***** Document segment

The SIR-2 instrument is a redesigned, highly compact, monolithic grating, near infrared spectrometer chosen to be a payload on the Indian Chandrayaan-1 satellite. It is an ESA project, and is built by Max Planck Institute for Solar System Research, Polish Academy of Science and University of Bergen.

Mission 
The mission of the instrument is to map the lunar surface in the near infrared spectrum from 0.9 - 2.4 μm with an
unprecedented resolution of 6 nm. The purpose of this is to obtain information on the mineral
composition of the moon, which in turn will help getting insight into a number of questions:

 What is the cause of the global asymmetry of the moon, which on the far side has a thicker crust and lacks the Mare structures which are characteristic for the near side?
 What was the early thermal evolution of the moon?
 What is the vertical and lateral structure of the lunar crust and how did it develop?
 What is the composition and structure of the lunar mantle?
 Why is the moon different from other planets and how do planets work in terms of surface processes, heat transfer, and geologic evolution?
 Are the Apollo geophysical measurements representative of the moon, or are they only valid for the small regions around the Apollo landing sites?

Similar missions 
The instrument is a redesigned version of SIR, which was flown on board the SMART-1 technology satellite. SIR performed the same mission, but had a problem with dark current induced noise due to varying temperatures caused by differences in heat flux from the light and dark side of the Moon. SIR-2 will attempt to improve this, mainly by using a detector with an embedded thermoelectric cooler and a digital controller to keep the detector temperature stable. This will stabilize the dark current noise, making it simple to subtract it since it will have an almost constant level.

**********
***** Supplied material

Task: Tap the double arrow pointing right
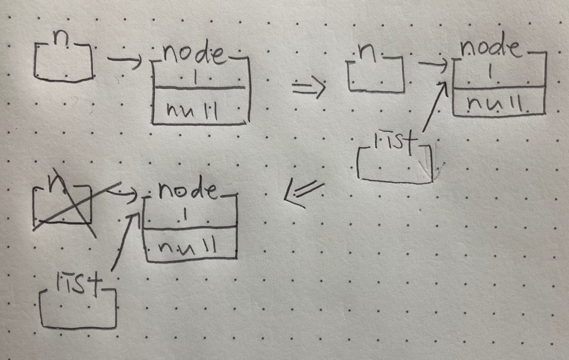[x=309, y=89]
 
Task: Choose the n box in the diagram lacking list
[x=63, y=60]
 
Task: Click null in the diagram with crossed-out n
[x=188, y=244]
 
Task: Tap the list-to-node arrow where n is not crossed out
[x=434, y=107]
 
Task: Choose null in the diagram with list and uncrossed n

**********

Task set –
1/ Name the institutions that the SIR-2 passage says build the instrument.
2/ Answer these from the SIR-2 passage:
(a) What wavelength range is the instrument meant to map?
(b) Which satellite carried the earlier SIR instrument?
(c) What component is embedded in the SIR-2 detector?
3/ Transcribe the part of the SIR-2 passage that opens with the words "What is the cause" and closes with "the near side?".

Written answers –
1/
Max Planck Institute for Solar System Research
Polish Academy of Science
University of Bergen

2/
(a) 0.9 - 2.4 μm
(b) The SMART-1 technology satellite
(c) A thermoelectric cooler

3/
What is the cause of the global asymmetry of the moon, which on the far side has a thicker crust and lacks the Mare structures which are characteristic for the near side?